- _EXERCISE GOAL_
Only one stretch of the data is wanted: the line containing "Like the main post by シンペー", the line containing "Given: Click the refresh icon in toolbar", and every line between them, copied exactly.

- _DATA PROVIDED_
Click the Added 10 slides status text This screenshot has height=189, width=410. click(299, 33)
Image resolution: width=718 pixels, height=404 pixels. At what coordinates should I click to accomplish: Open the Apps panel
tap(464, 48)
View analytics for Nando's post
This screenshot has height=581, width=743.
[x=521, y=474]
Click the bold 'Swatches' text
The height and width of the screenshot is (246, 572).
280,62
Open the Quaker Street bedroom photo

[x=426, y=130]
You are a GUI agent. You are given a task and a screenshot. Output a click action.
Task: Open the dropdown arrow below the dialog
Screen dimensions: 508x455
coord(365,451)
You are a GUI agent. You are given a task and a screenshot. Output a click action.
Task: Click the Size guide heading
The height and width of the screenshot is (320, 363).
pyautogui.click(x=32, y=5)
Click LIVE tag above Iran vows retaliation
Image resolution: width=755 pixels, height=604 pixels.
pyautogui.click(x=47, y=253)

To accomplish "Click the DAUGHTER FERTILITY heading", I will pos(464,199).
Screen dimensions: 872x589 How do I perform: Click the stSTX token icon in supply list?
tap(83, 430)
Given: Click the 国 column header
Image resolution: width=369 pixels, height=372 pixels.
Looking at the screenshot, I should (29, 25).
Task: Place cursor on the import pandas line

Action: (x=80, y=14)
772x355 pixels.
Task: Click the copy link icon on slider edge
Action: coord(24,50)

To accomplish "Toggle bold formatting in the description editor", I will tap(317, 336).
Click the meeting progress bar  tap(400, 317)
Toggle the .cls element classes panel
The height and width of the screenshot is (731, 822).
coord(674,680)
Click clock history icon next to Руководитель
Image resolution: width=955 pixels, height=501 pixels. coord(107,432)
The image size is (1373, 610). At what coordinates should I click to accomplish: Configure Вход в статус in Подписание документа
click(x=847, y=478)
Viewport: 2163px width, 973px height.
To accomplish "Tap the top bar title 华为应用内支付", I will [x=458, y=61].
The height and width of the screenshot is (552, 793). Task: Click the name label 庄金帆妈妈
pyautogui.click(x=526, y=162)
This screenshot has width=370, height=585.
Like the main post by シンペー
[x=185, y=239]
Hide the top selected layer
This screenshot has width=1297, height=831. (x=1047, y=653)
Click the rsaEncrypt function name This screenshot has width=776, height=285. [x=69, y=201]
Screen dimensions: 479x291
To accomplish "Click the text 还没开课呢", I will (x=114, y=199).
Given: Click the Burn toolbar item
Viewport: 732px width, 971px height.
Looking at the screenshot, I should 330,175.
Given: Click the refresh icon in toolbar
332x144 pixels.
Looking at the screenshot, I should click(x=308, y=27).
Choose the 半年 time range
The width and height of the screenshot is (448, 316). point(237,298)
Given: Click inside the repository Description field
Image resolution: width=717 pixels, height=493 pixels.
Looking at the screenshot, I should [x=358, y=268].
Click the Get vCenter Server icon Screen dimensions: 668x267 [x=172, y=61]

- _EXERCISE RESPONSE_
Like the main post by シンペー
[x=185, y=239]
Hide the top selected layer
This screenshot has width=1297, height=831. (x=1047, y=653)
Click the rsaEncrypt function name This screenshot has width=776, height=285. [x=69, y=201]
Screen dimensions: 479x291
To accomplish "Click the text 还没开课呢", I will (x=114, y=199).
Given: Click the Burn toolbar item
Viewport: 732px width, 971px height.
Looking at the screenshot, I should 330,175.
Given: Click the refresh icon in toolbar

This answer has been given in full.